Your smart device could soon be even smarter with a new infrared light emitting diode (LED) that is ‘tuneable’ to different wavelengths of light – it could enable your fridge to tell you when your food is going off and your phone to tell you if that Gucci purse is real.

Researchers from TMOS have developed a device that is essentially a tuneable LED and photodetector  that could identify a suite of gases, potentially including lethal ones, improving the safety of firefighters, miners, the military, and your local plumber. The work appeared in the journal Nature.

Infrared (IR) spectrometers are common laboratory equipment that can identify different materials by analysing their infrared signatures, which is invisible to the human eye. Just like an AM radio can be tuned to different frequencies of radio wave, IR spectrometers can be tuned to different wavelengths, giving a broad-spectrum analysis of a gas sample. However, these machines are bulky and expensive and not usually practical to take out of the laboratory and into the field.

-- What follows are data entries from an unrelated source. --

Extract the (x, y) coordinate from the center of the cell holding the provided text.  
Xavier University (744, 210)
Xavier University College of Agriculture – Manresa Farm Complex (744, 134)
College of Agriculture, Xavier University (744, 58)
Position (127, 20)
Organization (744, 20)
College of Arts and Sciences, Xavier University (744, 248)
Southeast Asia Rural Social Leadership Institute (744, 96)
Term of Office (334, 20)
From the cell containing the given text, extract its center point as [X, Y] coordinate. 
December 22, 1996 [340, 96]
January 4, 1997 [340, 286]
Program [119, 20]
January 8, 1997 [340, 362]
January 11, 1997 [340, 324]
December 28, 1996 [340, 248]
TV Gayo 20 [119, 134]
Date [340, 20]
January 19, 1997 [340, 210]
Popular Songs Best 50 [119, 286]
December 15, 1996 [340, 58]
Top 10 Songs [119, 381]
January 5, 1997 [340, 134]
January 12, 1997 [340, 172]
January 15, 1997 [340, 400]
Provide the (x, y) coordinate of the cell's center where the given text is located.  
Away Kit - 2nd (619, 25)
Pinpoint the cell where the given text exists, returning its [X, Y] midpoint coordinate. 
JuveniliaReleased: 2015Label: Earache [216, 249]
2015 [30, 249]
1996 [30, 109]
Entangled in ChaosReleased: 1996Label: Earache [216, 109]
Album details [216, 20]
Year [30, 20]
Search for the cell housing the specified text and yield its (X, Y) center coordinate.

“Our new technology bonds a thin layer of black phosphorus crystals to a flexible, plastic-like substrate, allowing it to be bent in ways that cause the black phosphorus to emit light of different wavelengths, essentially creating a tuneable infrared LED that allows for the detection of multiple materials,” University of Melbourne Professor Kenneth Crozier said. “This technology could fit inside smartphones and become part of everyday use.”

For example, the bacteria found in meat release various gases as they multiply. The presence of these gases is a good indication that the meat is spoiling and is no longer fit for consumption.

“The device placed inside a fridge could send a notification that meat is going off. When pointed at a handbag, it could reveal whether the bag is made of real leather or a cheaper substitute,” said Professor Crozier, who is also the Deputy Director of TMOS.

Current materials that are used for IR photodetectors and light emitting devices can be difficult to manufacture, in large part due to the need for multiple layers of perfectly linked crystals. This new black phosphorus technology requires just one layer allowing  the device to be flexible, giving it unique properties when bent.

“The shift in black phosphorus’ emission wavelength with bending is really quite dramatic, enabling the LED to be tuned across the mid-infrared,” said Professor Ali Javey, from the University of California at Berkeley, whose group led the work.

Importantly, the device could make the work of firefighters, miners and military safer, allowing them to identify potentially lethal gases from safe distances as the ultra-thin, ultra-light devices can be placed on small drones. Flying such a drone over a building fire could tell firefighters what dangers they face and equipment they’ll need.

The low-cost technology could also make its way into devices for use by plumbers and building managers.

“Our IR photo detectors could be integrated into a camera so that we could look at our phone screen and ‘see’ gas leaks or emissions and be able to determine what kind of gas it is,” Professor Crozier said.

The technology has been developed by TMOS researchers in collaboration with the University of Melbourne, the Lawrence Berkeley National Laboratory, the University of California, Berkeley.

Actively variable-spectrum optoelectronics with black phosphorus

Hyungjin Kim, Shiekh Zia Uddin, Der-Hsien Lien, Matthew Yeh, Nima Sefidmooye Azar, Sivacarendran Balendhran, Taehun Kim, Niharika Gupta, Yoonsoo Rho, Costas P. Grigoropoulos, Kenneth B. Crozier & Ali Javey
Nature, 11th August 2021

Room-temperature optoelectronic devices that operate at short-wavelength and mid-wavelength infrared ranges (one to eight micrometres) can be used for numerous applications^1,2,3,4,5. To achieve the range of operating wavelengths needed for a given application, a combination of materials with different bandgaps (for example, superlattices or heterostructures)^6,7 or variations in the composition of semiconductor alloys during growth^8,9 are used. However, these materials are complex to fabricate, and the operating range is fixed after fabrication. Although wide-range, active and reversible tunability of the operating wavelengths in optoelectronic devices after fabrication is a highly desirable feature, no such platform has been yet developed. Here we demonstrate high-performance room-temperature infrared optoelectronics with actively variable spectra by presenting black phosphorus as an ideal candidate. Enabled by the highly strain-sensitive nature of its bandgap, which varies from 0.22 to 0.53 electronvolts, we show a continuous and reversible tuning of the operating wavelengths in light-emitting diodes and photodetectors composed of black phosphorus. Furthermore, we leverage this platform to demonstrate multiplexed nondispersive infrared gas sensing, whereby multiple gases (for example, carbon dioxide, methane and water vapour) are detected using a single light source. With its active spectral tunability while also retaining high performance, our work bridges a technological gap, presenting a potential way of meeting different requirements for emission and detection spectra in optoelectronic applications.